The bill, which the Senate passed 92-8 last night, prevents a 21 percent cut to physician Medicare reimbursement and paves the way for health care payment and delivery models that reward value instead of volume.
“This is something the Society and literally hundreds of other medical groups, including the American Medical Association, have worked toward tirelessly for more than a decade. Now we can look forward to moving toward a system that promotes high-quality care while reducing costs—without the annual threat of payment cuts,” said Society President Richard A. Dart, MD. “Wisconsin physicians are well positioned to take advantage of this new stability, and the payment and delivery models included in the bill.”
President Obama has said he will sign the bill, which had strong bipartisan support in both the U.S. Senate and the House of Representatives, as well as the support of medical groups across the country.

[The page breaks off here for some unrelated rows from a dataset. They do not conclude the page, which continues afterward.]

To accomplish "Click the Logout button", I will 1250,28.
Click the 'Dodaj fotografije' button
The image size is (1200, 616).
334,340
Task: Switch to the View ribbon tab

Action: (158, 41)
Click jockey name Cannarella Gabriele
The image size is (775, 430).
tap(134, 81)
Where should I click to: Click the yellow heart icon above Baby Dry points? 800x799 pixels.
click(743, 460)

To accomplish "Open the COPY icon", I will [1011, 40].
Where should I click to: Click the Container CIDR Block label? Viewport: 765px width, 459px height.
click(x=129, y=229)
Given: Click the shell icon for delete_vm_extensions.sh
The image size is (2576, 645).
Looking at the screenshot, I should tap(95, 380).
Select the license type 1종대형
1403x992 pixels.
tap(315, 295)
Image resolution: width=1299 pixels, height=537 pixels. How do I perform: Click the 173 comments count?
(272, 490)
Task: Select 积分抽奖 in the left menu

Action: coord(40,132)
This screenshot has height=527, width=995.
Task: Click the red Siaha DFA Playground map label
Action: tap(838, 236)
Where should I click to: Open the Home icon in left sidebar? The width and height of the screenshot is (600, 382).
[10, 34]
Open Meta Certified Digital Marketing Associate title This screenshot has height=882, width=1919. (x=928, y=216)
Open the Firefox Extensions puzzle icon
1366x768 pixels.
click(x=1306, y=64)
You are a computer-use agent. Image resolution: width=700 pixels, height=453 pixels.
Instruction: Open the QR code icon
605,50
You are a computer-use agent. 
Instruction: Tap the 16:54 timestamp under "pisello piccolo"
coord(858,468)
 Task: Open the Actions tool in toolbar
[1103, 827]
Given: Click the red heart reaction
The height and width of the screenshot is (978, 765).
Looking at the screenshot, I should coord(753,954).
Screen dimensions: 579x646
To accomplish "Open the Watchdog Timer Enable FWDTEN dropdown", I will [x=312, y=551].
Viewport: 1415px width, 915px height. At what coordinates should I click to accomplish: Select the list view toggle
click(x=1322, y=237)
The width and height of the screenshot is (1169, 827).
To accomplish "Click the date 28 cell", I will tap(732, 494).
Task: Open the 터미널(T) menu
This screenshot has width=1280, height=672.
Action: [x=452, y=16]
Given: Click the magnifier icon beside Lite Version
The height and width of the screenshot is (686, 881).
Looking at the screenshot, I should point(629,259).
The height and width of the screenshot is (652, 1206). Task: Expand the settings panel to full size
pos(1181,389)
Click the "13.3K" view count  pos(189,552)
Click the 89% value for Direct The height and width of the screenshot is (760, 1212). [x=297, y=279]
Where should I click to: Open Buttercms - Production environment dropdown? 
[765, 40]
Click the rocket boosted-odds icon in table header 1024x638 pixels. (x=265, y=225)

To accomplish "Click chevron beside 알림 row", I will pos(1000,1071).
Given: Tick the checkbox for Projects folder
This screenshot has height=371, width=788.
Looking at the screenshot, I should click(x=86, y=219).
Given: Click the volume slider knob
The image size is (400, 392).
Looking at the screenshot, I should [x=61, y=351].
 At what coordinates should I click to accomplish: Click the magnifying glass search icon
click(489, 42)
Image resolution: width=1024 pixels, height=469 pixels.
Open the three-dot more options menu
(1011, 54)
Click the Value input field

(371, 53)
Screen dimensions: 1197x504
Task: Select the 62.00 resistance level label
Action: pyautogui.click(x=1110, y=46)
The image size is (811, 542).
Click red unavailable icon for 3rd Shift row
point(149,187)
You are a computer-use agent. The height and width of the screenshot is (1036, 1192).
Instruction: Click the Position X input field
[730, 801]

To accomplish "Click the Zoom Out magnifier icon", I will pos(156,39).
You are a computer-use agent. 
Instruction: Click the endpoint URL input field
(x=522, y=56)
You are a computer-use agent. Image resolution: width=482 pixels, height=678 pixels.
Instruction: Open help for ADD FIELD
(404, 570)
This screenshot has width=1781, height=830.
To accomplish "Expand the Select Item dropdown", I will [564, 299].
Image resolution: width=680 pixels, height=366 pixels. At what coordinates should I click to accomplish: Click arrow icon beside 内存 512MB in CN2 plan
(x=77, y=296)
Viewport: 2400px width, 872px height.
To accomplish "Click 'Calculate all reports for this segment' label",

“We are thrilled that Congress has finally put an end to the annual cycle of kicking the can down the road by adopting patches rather than resolving the root problem. H.R. 2 takes a balanced approach that promotes the long-term sustainability of the Medicare program,” said Molli Rolli, MD, chair of the Society’s Board of Directors. “We are very grateful to our own Senators Tammy Baldwin and Ron Johnson, as well as U.S. Representatives Sean Duffy, Ron Kind, Gwen Moore, Mark Pocan, Reid Ribble and Paul Ryan, who all supported this landmark legislation; and we look forward to the positive changes we believe will result from their action.”
With more than 12,500 members dedicated to the best interests of their patients, the Wisconsin Medical Society is the largest association of medical doctors in the state and a trusted source for health policy leadership since 1841.